If I am injured, and my ability to drive for work is reduced – how will the court assess this loss?
In the decision of Ahmad v. Pandher (2017 BCSC 1732) released last week by the BC Supreme Court, the plaintiff (Mr. Ahmad) was a long haul trucker. On a day off, he was injured in a rear-end collision. His injuries forced him to miss some work, and he alleged that at the time of trial his work continued to be reduced by 25% due to due to injuries. Before turning to the specific facts, Madam Justice Forth summarized the relevant law – noting that the quantification of the loss is an assessment, meant to reflect the non‑speculative positive and negative contingencies at play in the particular case, and that the assessment is not a strict mathematical calculation (para 106). She went on to say that evidence of ongoing pain may be sufficient to establish a substantial possibility that the pain will adversely affect future ability to work – even where at the time of trial the plaintiff has not missed work.
In applying the law to the facts, she was faced with whether to use a “capital asset approach” – which is an award as a multiple of the plaintiff’s annual earnings, or the “earnings approach” – based on diminished earning capacity as a percentage reduction. She concluded that the earning’s approach was appropriate in this case, with the following reasons for judgment:
 On the earnings approach, Mr. Ahmad submits that his loss would be in a range of $135,000. This is based on diminished earning capacity of 25% based on a future earning capacity of $540,000.
 The defendants’ position is that Mr. Ahmad has not proven a claim for loss of future capacity…
 In the alternative the defendants suggest that Mr. Ahmad is only working 9.5% less and with Mr. Ahmad’s admission that he still works the 4/2 schedule when his symptoms allow then Mr. Ahmad is only working 5% less. Using Mr. Benning’s calculation of net business loss income this amounts to a loss of $1,901 per year with a present value of that loss to age 65 being $22,818 before deduction of personal income tax.

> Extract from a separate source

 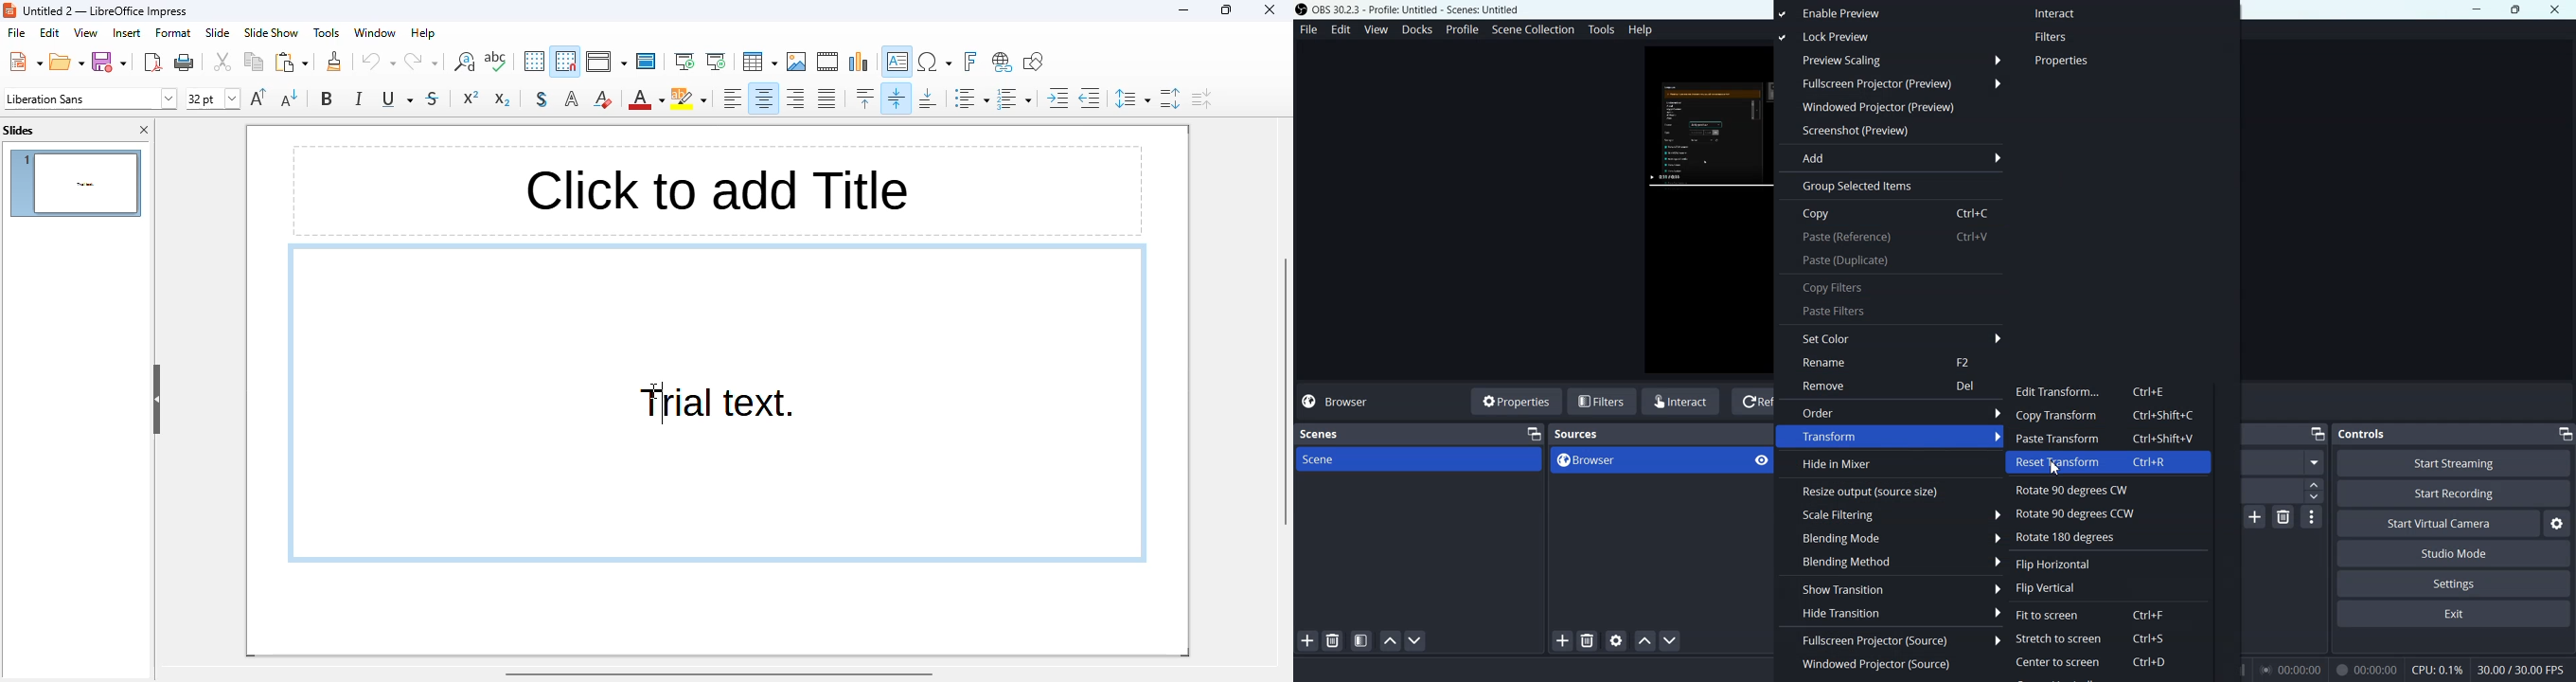 I want to click on Flip Horizontal, so click(x=2061, y=564).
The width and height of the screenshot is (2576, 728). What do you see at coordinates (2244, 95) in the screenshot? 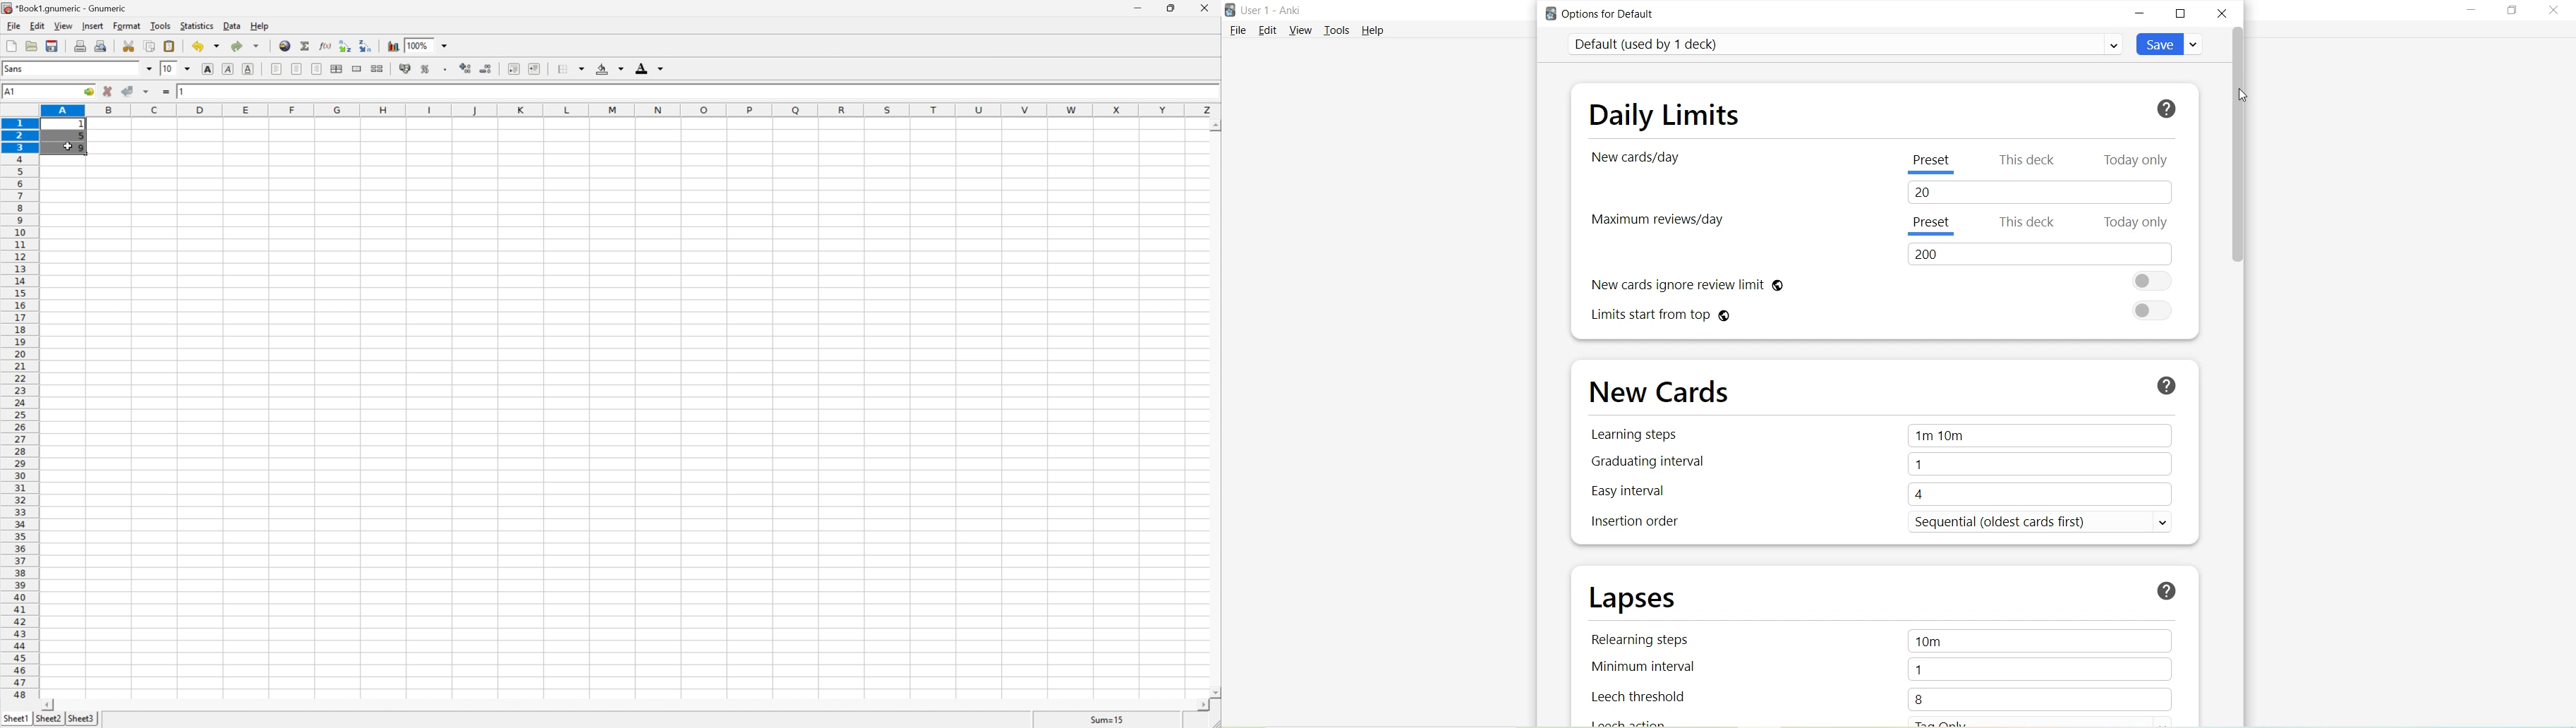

 I find that in this case the appropriate approach is the loss of earnings approach. I do not accept the percentages proposed by either party. In my view a more appropriate percentage to use would be in the range of a 10% to 15% reduction. Bearing in mind the applicable legal principles in light of the evidence and weighing the pertinent contingencies, I conclude that the sum of $55,000 is the present value of a fair and reasonable measure of Mr. Ahmad’s future loss. I find that if Mr. Ahmad follows a proper exercise program then there would be the substantial likelihood that he could reduce the amount of time off work.